Like on a cat, the saloon really is up at deck level with 360º views through tempered glass windows. On deck, the cockpit is sheltered beneath a targa-top, with two steps up to the twin helms, where you’ll find buttons to control every winch and system, whichever wheel you’re at. From there, waist-high solid guard rails top the deep bulwarks, forward to the seating area in the bow.

Below, past the on-deck grill and fridge, the vast cockpit lockers that also house the washer-dryer. Slide aside the glass door and you’re into a big galley, complete with double sink, fridges, freezer and dishwasher, and an opening sash window to the cockpit.

The new flagship is Hallberg-Rassy’s largest ever yacht

Hallberg-Rassy 69

Go big or go home? Well Magnus Rassy has decreed that Hallberg-Rassy needed a new flagship, and this is it – the largest yacht that the Swedish has ever built. It’s a direction that many other yards are also taking. Just look at the Arcona 50, the Saffier SL 46 and the Jeanneau and Beneteau Yacht ranges (55-65ft) as cases in point.

So just what has Hallberg-Rassy managed to squeeze into 69ft? Well, they’ve stuck their guns about what they believe makes a good boat, and the queues at the boat show suggest the punters think so too. Designed, as has been the case for many years, by German Frers, the 69 follows the overhaul of the range begun in 2017 with the 44 – fine bows, wide stern, twin rudders, a long waterline, vertical stem and integrated bowsprit.

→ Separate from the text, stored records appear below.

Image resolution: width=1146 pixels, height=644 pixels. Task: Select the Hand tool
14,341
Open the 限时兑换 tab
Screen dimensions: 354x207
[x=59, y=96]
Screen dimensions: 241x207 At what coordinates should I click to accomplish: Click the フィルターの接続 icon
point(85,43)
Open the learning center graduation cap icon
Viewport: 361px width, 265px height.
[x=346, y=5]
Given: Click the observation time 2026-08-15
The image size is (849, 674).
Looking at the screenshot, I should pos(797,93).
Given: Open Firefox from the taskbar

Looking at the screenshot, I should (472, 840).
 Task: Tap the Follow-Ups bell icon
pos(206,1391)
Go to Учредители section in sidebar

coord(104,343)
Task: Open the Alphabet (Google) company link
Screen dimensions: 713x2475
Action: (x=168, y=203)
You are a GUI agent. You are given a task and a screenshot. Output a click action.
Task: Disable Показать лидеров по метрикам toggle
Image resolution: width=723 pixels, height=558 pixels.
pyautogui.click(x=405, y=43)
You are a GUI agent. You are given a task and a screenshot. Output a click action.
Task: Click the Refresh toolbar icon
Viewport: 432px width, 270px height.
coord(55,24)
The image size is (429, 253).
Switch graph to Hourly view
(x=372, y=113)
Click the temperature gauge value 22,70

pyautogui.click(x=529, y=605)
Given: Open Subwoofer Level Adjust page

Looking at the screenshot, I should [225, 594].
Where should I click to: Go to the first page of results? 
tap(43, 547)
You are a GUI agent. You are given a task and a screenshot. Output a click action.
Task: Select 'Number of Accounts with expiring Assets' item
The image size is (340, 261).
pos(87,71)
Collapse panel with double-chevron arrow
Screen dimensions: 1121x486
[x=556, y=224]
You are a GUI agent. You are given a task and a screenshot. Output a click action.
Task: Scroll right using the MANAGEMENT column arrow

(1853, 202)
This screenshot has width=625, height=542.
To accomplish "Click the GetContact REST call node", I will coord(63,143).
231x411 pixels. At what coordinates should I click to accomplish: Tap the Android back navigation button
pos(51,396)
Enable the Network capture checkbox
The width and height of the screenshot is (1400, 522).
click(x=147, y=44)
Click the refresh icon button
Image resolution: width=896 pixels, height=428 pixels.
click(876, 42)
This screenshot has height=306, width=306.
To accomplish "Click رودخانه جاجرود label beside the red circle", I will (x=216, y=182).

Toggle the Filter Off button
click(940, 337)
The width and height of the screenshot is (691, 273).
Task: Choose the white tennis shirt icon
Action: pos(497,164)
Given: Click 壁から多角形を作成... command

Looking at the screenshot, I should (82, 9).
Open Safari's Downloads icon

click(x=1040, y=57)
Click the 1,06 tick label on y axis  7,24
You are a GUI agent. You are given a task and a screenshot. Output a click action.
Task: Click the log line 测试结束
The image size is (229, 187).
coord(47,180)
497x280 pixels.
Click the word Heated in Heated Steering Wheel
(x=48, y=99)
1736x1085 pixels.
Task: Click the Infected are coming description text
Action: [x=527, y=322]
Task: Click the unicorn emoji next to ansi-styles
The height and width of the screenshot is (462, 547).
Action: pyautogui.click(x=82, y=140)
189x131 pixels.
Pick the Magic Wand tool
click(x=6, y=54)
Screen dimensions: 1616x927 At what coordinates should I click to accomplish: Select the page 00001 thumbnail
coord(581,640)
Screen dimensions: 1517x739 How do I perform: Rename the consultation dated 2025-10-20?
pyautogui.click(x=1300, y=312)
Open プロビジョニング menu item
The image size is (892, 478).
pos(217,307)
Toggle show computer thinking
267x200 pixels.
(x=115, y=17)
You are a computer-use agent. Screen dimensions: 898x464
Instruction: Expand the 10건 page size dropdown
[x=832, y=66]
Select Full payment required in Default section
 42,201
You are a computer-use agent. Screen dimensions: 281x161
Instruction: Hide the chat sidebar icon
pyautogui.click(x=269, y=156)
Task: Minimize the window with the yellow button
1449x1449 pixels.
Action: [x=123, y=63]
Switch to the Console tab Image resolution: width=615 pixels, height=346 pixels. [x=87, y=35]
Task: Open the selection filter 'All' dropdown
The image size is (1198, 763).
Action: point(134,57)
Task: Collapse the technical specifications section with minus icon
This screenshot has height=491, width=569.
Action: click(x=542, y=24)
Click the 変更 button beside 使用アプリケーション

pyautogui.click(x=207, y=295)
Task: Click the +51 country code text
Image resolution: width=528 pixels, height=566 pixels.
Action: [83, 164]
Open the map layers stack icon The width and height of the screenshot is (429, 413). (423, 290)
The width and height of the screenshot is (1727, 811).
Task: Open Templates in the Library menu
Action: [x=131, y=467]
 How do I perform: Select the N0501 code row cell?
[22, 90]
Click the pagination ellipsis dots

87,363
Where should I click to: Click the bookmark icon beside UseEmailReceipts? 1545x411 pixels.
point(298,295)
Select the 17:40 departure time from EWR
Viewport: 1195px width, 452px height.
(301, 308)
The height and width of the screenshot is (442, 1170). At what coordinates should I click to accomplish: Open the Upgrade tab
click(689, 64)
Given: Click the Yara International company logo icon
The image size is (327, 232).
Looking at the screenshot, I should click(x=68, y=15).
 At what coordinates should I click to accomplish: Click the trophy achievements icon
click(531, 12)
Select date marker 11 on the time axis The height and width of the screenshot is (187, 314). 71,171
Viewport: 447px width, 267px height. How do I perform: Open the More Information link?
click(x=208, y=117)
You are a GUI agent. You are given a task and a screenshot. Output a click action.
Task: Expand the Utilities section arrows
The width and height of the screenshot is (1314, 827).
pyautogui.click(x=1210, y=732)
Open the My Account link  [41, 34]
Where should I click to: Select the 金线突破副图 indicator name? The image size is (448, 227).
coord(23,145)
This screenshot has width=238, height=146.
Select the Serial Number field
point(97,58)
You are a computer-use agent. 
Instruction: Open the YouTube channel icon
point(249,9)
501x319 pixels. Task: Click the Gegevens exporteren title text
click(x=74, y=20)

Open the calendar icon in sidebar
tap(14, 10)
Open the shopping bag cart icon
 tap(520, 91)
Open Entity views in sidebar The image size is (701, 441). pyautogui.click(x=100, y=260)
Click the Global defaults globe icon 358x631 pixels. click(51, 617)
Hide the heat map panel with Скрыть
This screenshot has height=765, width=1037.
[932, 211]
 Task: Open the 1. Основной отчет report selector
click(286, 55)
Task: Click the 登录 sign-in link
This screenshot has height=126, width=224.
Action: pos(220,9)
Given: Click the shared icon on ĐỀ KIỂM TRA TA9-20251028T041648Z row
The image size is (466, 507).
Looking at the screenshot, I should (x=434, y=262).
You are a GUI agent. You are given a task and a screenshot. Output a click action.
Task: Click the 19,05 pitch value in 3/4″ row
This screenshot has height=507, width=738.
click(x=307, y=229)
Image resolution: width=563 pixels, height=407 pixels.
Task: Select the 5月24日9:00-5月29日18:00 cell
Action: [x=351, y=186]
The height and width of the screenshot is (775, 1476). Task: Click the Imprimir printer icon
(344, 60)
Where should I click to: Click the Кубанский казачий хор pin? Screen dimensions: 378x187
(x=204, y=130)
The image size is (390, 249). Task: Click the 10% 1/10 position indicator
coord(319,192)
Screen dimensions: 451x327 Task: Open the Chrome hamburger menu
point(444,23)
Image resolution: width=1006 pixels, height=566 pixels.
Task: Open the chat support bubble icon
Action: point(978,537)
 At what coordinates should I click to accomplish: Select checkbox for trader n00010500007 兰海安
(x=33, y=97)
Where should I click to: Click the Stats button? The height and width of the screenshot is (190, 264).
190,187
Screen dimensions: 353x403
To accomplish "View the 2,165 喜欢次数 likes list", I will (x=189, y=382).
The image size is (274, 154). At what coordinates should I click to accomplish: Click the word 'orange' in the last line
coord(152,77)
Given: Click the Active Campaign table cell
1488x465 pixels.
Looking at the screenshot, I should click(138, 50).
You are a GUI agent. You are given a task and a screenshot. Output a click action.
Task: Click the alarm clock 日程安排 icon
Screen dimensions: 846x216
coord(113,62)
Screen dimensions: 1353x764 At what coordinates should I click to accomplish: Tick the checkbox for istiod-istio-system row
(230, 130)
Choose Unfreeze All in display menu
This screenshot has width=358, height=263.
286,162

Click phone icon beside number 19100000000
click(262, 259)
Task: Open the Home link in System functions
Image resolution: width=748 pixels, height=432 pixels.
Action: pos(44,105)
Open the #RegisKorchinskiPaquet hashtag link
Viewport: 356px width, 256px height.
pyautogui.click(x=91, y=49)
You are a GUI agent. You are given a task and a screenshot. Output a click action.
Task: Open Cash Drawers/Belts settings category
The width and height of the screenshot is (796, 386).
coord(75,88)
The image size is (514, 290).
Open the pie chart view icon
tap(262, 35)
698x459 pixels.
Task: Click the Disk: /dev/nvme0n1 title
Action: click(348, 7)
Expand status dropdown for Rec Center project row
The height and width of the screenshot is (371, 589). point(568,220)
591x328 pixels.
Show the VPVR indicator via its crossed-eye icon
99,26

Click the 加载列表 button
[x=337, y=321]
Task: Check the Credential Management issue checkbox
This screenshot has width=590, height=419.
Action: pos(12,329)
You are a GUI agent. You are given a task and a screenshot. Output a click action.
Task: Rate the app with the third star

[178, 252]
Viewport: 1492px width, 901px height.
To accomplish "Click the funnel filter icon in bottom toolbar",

Forward of the mast, the deck is completely flush, while aft of the mast, the coach roof and cockpit could almost be a cut and shut from many of the other models, save for the fact that this boat has twin wheels – it’s designed to feel secure and offer a commanding position for serious cruising, rather than the wide, open sun decks that are more common these days.

In the cockpit, you’ll find all the controls to hand at the push of a button – this is a boat intended for family sailing rather than with a crew, though you might struggle to single-hand her.